You will build quantitative and machine learning solutions designed to reduce fraud losses, minimize false positives, lower operational costs, and protect SoFi members. You will also analyze model and product performance, identify key drivers of fraud losses, and translate complex findings into actionable recommendations for business and risk partners.

This role requires strong experience in machine learning, statistical modeling, data analysis, and model performance monitoring. You will work closely with Fraud Risk, Fraud Operations, Product, Engineering, Finance, Accounting, and other business teams to develop scalable fraud-modeling solutions and ensure model performance and loss trends are clearly communicated.

What you'll do
  • Develop quantitative, statistical, and machine learning models that reduce fraud losses, minimize false positives, and lower operational expenses associated with fraud complaints and disputes.
  • Aggregate, clean, and synthesize large datasets from multiple data environments to support model development and analysis.
  • Analyze complex datasets to identify fraud patterns, product-performance trends, and key drivers of losses across SoFi's products.
  • Design, test, validate, and recalibrate fraud models using appropriate statistical and machine learning methodologies.
  • Monitor model performance and identify model degradation, data drift, or changes in fraud behavior.
  • Conduct fraud-loss forecasting, sensitivity analyses, and scenario-based assessments to evaluate potential business impact.
  • Automate recurring model-monitoring processes, analytical reporting, and dashboards.
  • Investigate external risk data and industry trends to identify emerging fraud patterns and modeling opportunities.
  • Partner with Engineering and machine learning platform teams to support model implementation and production deployment.
  • Collaborate with Business Units, Operations, Product, Capital Markets, Finance, Accounting, and Risk partners to communicate fraud-loss expectations, model performance, and emerging trends.
  • Translate technical model results into clear recommendations that improve fraud strategies, member experiences, and operational outcomes.

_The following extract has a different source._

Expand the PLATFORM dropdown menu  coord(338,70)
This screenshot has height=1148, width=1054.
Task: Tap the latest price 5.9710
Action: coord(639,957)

  • Maintain model documentation and support ongoing model governance, validation, and performance-review activities.
What you'll need
  • Five or more years of experience in fraud modeling, loss forecasting, advanced quantitative modeling, machine learning, or a related field.
  • A master's or doctoral degree in Statistics, Mathematics, Economics, Engineering, Computer Science, or another quantitative field, or equivalent relevant professional experience.
  • Advanced proficiency in Python and SQL for data analysis, feature development, and machine learning model development.
  • Experience creating analytical reports or dashboards using Tableau or a comparable data-visualization platform.
  • Demonstrated experience developing and evaluating statistical and machine learning models, including methods such as linear regression, logistic regression, decision trees, gradient boosting, random forests, neural networks, or clustering.
  • Hands-on knowledge of fraud-loss forecasting, fraud-reduction methodologies, or comparable risk-modeling techniques.
  • Experience monitoring model performance and recalibrating models in response to performance changes, data drift, or evolving business conditions.
  • Strong analytical and problem-solving skills, with the ability to evaluate complex datasets and communicate meaningful conclusions.
  • Ability to translate model results into measurable business outcomes, including fraud-loss reduction, false-positive improvement, member-friction reduction, or operational savings.
  • Demonstrated ability to work collaboratively across technical and nontechnical teams in a complex, fast-moving environment.
  • A proactive approach to identifying problems, driving change, learning new methodologies, and taking ownership of results.
Nice to have
  • Experience developing fraud models within financial services, fintech, banking, lending, payments, or digital assets.
  • Familiarity with graph databases, graph analytics, or network-based fraud-detection methods.
  • Experience developing, deploying, or productionizing machine learning models in an AWS environment.
  • Familiarity with machine learning operations, model governance, or automated model-monitoring frameworks.